Aggabodhi VII was King of Anuradhapura in the 8th century, whose reign lasted from 781 to 787. He succeeded his cousin Aggabodhi VI as King of Anuradhapura and was succeeded by Mahinda II. His father was King Mahinda I.

Aggabodhi was appointed as the Adipada of Ruhuna by his father. His cousin Aggabodhi (the son of King Kassapa III) was the sub king (yuva raja) and was administering the east of the country. On Mahinda I's death, prince Aggabodhi was in the capital. The administration of the kingdom fell into his hands. However, he invited the sub-king Aggabodhi to become king and crowned him as King Silamegha (Aggabodhi VI). Prince Aggabodhi himself was appointed the sub-king and looked after the administration of the whole country.

Those who were not favoured by the sub-king managed to poison Silamegha (Aggabodhi VI) mind against him. In response, sub-king Aggabodhi escaped to Ruhuna where he collected a huge army. He waged a civil war before suffering a crushing defeat at Kadalinivatha. He escaped the battle and hid himself in the Malaya Rata (hill country).

Before long, King Silamegha realised that he had been wrong to turn against sub-king Aggabodhi and he went alone to Malaya Rata, met with Prince Aggabodhi and effected a peace between them. Aggabodhi was invited back to the capital and King's daughter, Sangha, was given to the sub-king in marriage. However, the marriage did not seem to a happy one as Sangha forsook her husband and entered a convent. From there she ran away with her cousin, Dappula. The sub king Aggabodhi waged war against Dappula with the help of the King and recovered his wife. They reconciled their differences and lived a contented life.
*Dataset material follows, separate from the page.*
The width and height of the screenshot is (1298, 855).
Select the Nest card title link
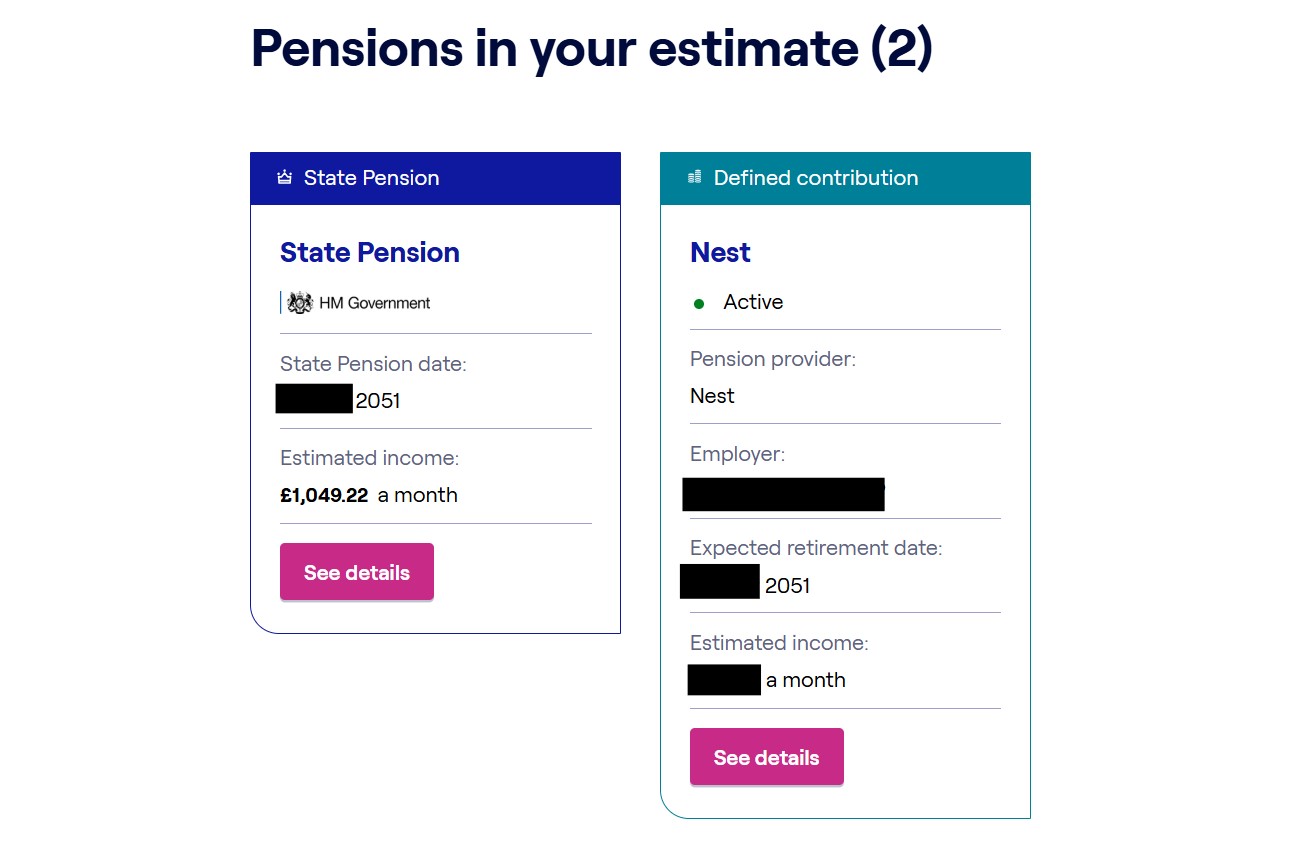[x=720, y=252]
Aggabodhi ascended the throne as King Aggabodhi VII on the death of King Silamegha (Aggabodhi VI). He was well advanced in years when he ascended the throne. He devoted the six years of his reign for furthering Buddhism. He repaired and strengthened the image house at the Sri Maha Bodhi tree. He also built two viharas - Kollanda and Molla Vaataka. He cleansed the order of bhikkus by issuing decrees. He also prescribed the manner of holding festivities and funerals. He further issued ticket rice (Salaka dana) to the three chapters of sangha Maha Vihara, Abhayagiri and Jethavana - Theriya, Dhammaruchi and Sagali sects.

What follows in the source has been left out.